Em uma panela, frite bem o bacon até dourar, derreta a margarina e refogue a cebola. Acrescente as frutas secas e continue refogando, tempere com sal, junte a farinha de mandioca de uma só vez e mexa muito bem.
Dica: Sirva para acompanhar carne (peru, lombo, tender e outras).
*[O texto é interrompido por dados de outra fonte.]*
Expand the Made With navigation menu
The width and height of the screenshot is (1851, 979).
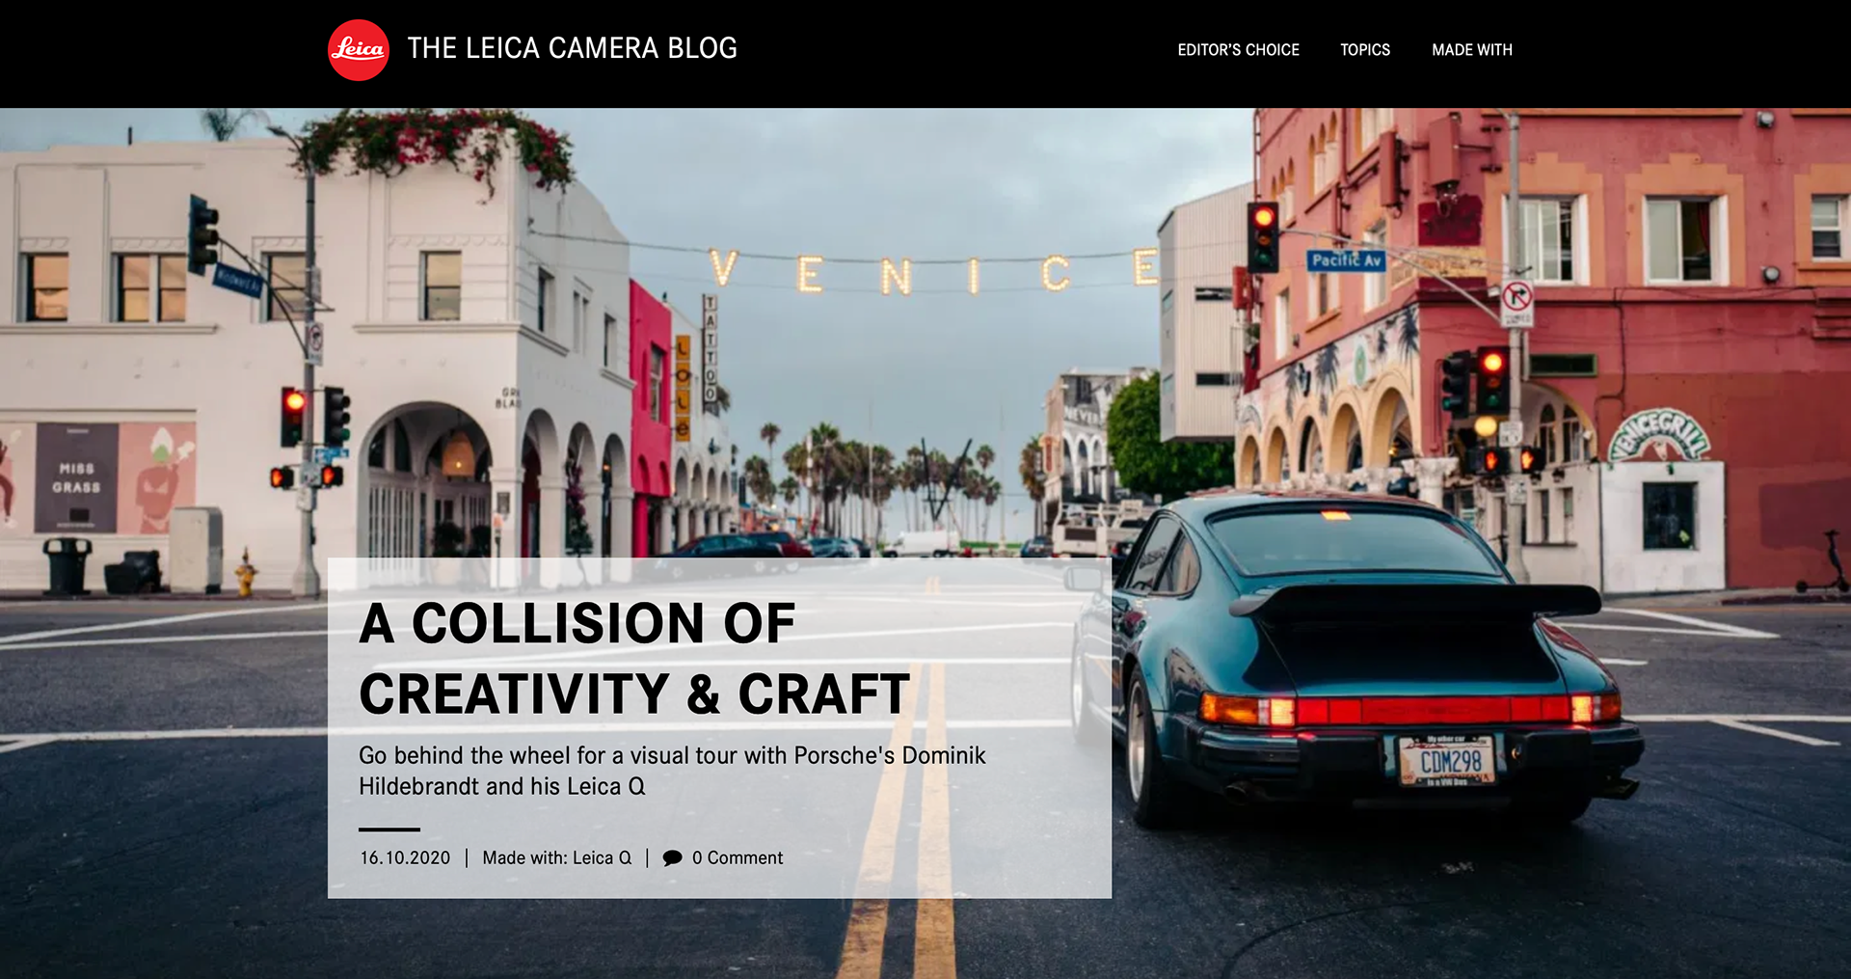[1471, 49]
Peito de Peru ao Molho Cremoso

Ingredientes

  • 1 peito de peru defumado (cerca de 2,5 kg)
  • 1 colher (sopa) de margarina
  • 1 cebola grande, picada
  • 2 xícaras (chá) de leite
  • ½ litro de creme de leite fresco
  • Noz-moscada e pimenta-do-reino recém-moída a gosto
  • ½ xícara (chá) de queijo parmesão ralado
  • 1 melão tipo orange pequeno, bem maduro
  • 6 ramos de salsinha, picados.

Modo de preparo

Retire o peito de peru da embalagem, acomode-o em uma tábua de cozinha grande e, com uma faca afiada, faça talhos em toda a superfície da pele, para que ela comece a soltar. Em seguida puxe-a com as mãos, removendo-a por completo; corte em pedaços, desfie em lascas grossas e reserve.
Em uma frigideira grande e de bordas altas aqueça margarina, refogue a cebola até ficar transparente, acrescente leite, creme de leite, queijo, tempere com sal e noz-moscada e cozinhe em fogo baixo por cerca de 5 minutos, mexendo de vez em quando, para que o queijo derreta e forme um molho levemente encorpado.
Apague o fogo e espere esfriar.
Enquanto isto, descasque o melão, remova as sementes e modele pequenas bolinhas com o auxílio de um boleador.
Coloque as lascas de peito de peru em uma saladeira grande, alternando com molho de queijos já frio e bolinhas de melão, polvilhe salsinha e sirva em seguida.
Rendimento: 8 a 10 porções.

Peru Recheado

Ingredientes

  • 1 peru (aproximadamente 2kg)
  • 1 xícara (chá) de suco de limão
  • 2 xícaras (chá) de vinho branco seco
  • 2 colheres (sopa) de mostarda
  • 5 dentes de alho (amassados)
  • 100g de margarina (sem sal)
  • Molho de pimenta a gosto.

Modo de preparo

Em um recipiente, misture suco de limão, vinho, mostarda, alho e pimenta. Passe esse tempero por dentro e por fora do peru fartamente e deixe marinar por 12 horas, dentro da geladeira.
Em seguida, recheie o peru com uma farofa a seu gosto, feche com palitos, amare as pernas e leve para assar por 2 horas, aproximadamente, em forno pré aquecido na temperatura de 200ºC.